Construí este blog para arquivar todo o meu trabalho artístico feito ao longo da minha vida profissional

Servirá também para relatar ideias e contextos de trabalho.

BLOGUE EM CONSTRUÇÃO

segunda-feira

PROJETO REVISTA



Um dos aspetos indispensáveis para a compreensão da linguagem do teatro de marionetas é a conceção de movimento.
É espantoso quando o movimento da marioneta é tão convincente que logo relacionamos com o movimento do ser humano. Essa é uma etapa importante a ser conquistada no trabalho com a marioneta, para em seguida criar o movimento próprio do personagem, com ritmos, respirações e intenções próprias.

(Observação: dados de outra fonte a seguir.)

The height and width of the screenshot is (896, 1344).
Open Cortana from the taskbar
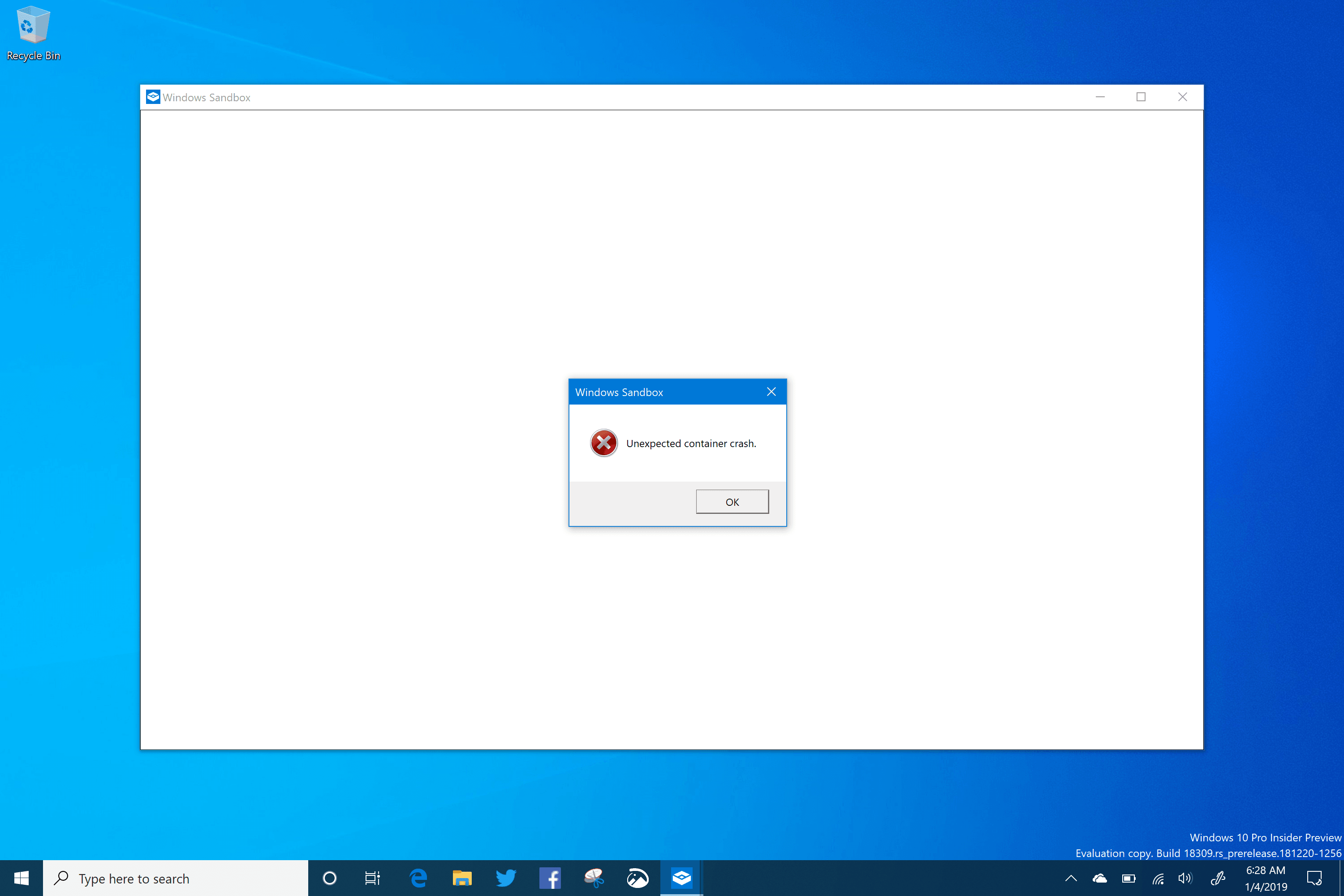point(330,878)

É fundamental compreender as especificidades que caracterizam a linguagem da marioneta, pois não se trata apenas da reprodução realista das ações humanas, mas sim de transgredir essas referências, poetizando as suas ações, procurar superar a imitação e encontrar o ser de cada marioneta.

O maior desafio do marionetista é fazer com que a marioneta se possa expressar, produzindo a impressão de vida num corpo que se encontra fora do nosso próprio corpo, e isso exige íntima relação do ator/marionetista com o objeto.

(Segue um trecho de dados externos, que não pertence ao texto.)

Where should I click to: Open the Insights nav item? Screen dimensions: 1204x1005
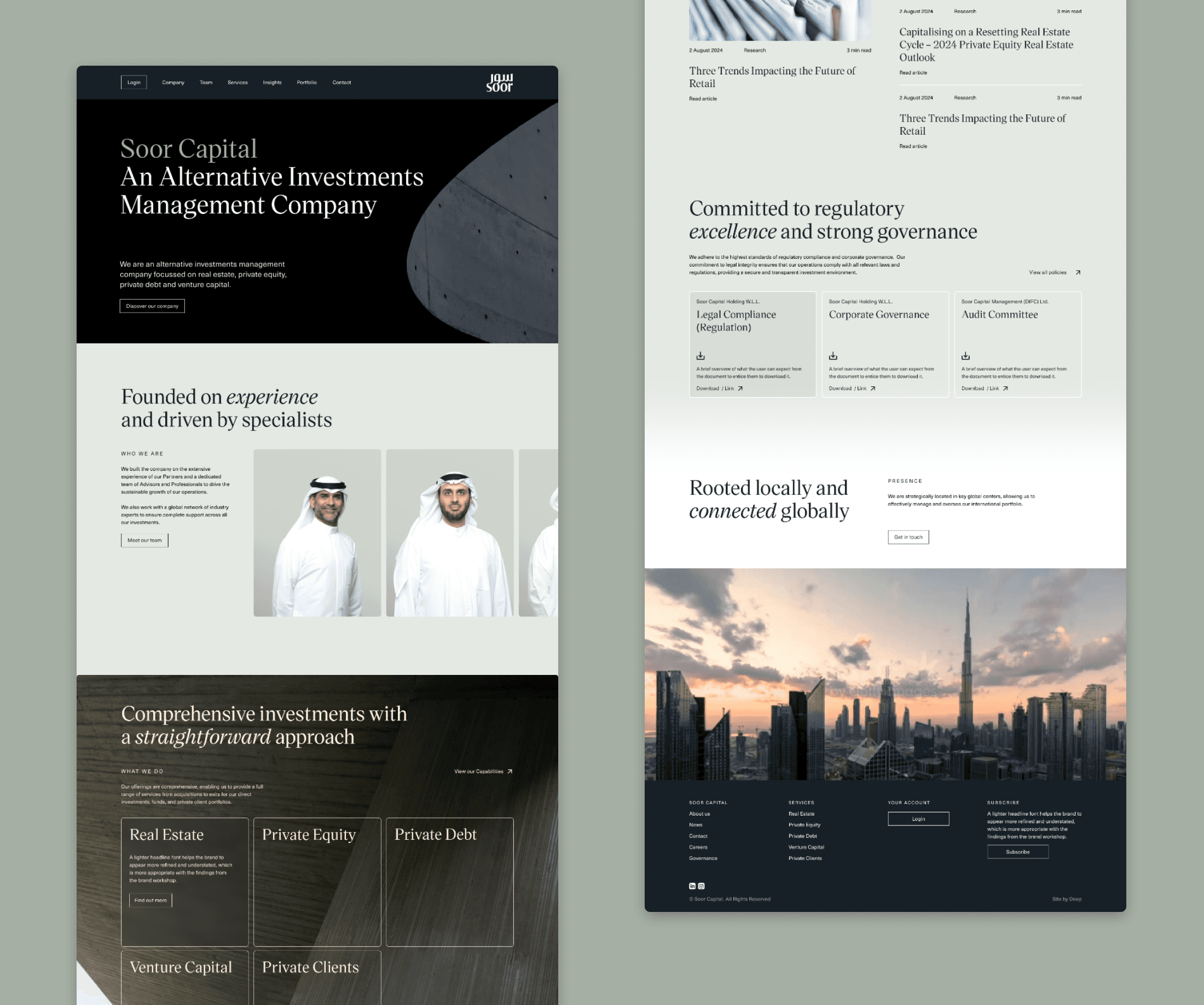tap(273, 83)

Para que isso aconteça é também necessário dominar as técnicas de manipulação, garantindo que facilmente o manipulador se confunde com o objeto manipulado, os sentimentos de um são imediatamente transmitidos ao objeto, que por sua vez são interpretados pelo público.

Para adquirir a técnica é necessário dedicação, repetição de movimentos, domínio do foco, da neutralidade, controle sobre a respiração, sobre a força da presença da marioneta, o seu peso e eixo, dominar a técnica da triangulação, o ritmo, os silêncios, a qualidade da voz do ator/marionetista, princípios que só serão obtidos no trabalho árduo sobre a técnica de manipulação.

A marioneta inerte é um objeto, e o que o transforma em elemento teatral é a ação dramática, e quando o ator/marionetista manipula a marioneta, é também o seu corpo que atua em cena.
A busca por um trabalho que reúna o desenvolvimento destas habilidades de neutralidade e contracena, exige do marionetista uma pesquisa no campo do teatro e da dança, procurando ferramentas técnicas que o auxiliem no desenvolvimento corporal.

O trabalho corporal do ator/marionetista não é assim limitado à apropriação de uma técnica por meio da repetição de exercícios, pois cada movimento em palco tem um significado e o ator/marionetista que trabalha com esse modelo, concentra-se não apenas nos movimentos da marioneta, mas também nos movimentos do seu próprio corpo. Os movimentos realizados pela marioneta são pensados e estudados para que transmitam o significado escolhido, bem como os movimentos do marionetista. Neste trabalho de movimento e cumplicidade a marioneta e o marionetista trabalhem em consonância com a cena.
Nesta fase é necessário existir uma partitura gestual e de ação.

Se a marioneta por si só não se movimenta, toda a construção de movimentação tanto do marionetista como da marioneta deve ser estruturada.
Se o ator/marionetista no seu trabalho está aberto às diversas possibilidades, técnicas e de linguagens, disposto a fazer descobertas, e predisposto a se surpreender com a marioneta, o seu trabalho de certeza que ganhará dimensão e alma, indispensável para a criação de um espetáculo de teatro de marionetas. A disponibilidade para descobrir e jogar permite ao marionetista estar atento e ampliar a sua técnica e o seu domínio sobre qualquer objeto/marioneta, olhando-o mais intimamente, percebendo a possibilidade do vir a ser contido em cada marioneta.

Na linguagem do teatro de marionetas, para além de uma técnica de construção e manipulação aprimoradas, é fundamental que o objeto construído tenha o que transmitir. A busca de técnicas de manipulação de grande rigor, a invenção de mecanismos sofisticados para conseguir movimentos perfeitos, a modelação e pintura de rostos para que as marionetas pareçam humanos e possam encantar o público são importantes, no entanto, o trabalho do artista vai muito para além da técnica, é fundamental que existam aspirações artísticas, é essencial que quando a marioneta sobe ao palco tenha o que dizer, que pense que sinta e que a sua presença não seja meramente entretenimento.